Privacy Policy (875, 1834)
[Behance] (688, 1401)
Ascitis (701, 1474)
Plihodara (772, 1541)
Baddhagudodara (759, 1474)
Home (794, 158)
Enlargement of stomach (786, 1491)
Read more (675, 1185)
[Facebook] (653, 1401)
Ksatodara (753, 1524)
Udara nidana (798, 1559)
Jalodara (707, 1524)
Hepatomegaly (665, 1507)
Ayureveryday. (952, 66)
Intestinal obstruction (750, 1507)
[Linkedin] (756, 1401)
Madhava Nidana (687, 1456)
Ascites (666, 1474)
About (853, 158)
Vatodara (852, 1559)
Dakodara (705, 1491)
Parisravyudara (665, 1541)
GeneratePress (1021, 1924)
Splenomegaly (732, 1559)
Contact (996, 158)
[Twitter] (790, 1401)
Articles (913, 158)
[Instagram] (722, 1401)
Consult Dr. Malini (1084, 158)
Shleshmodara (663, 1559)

▶ _What you should do_
Restate all of the data above. Match it word for word.

▶ _Task response_
Privacy Policy (875, 1834)
[Behance] (688, 1401)
Ascitis (701, 1474)
Plihodara (772, 1541)
Baddhagudodara (759, 1474)
Home (794, 158)
Enlargement of stomach (786, 1491)
Read more (675, 1185)
[Facebook] (653, 1401)
Ksatodara (753, 1524)
Udara nidana (798, 1559)
Jalodara (707, 1524)
Hepatomegaly (665, 1507)
Ayureveryday. (952, 66)
Intestinal obstruction (750, 1507)
[Linkedin] (756, 1401)
Madhava Nidana (687, 1456)
Ascites (666, 1474)
About (853, 158)
Vatodara (852, 1559)
Dakodara (705, 1491)
Parisravyudara (665, 1541)
GeneratePress (1021, 1924)
Splenomegaly (732, 1559)
Contact (996, 158)
[Twitter] (790, 1401)
Articles (913, 158)
[Instagram] (722, 1401)
Consult Dr. Malini (1084, 158)
Shleshmodara (663, 1559)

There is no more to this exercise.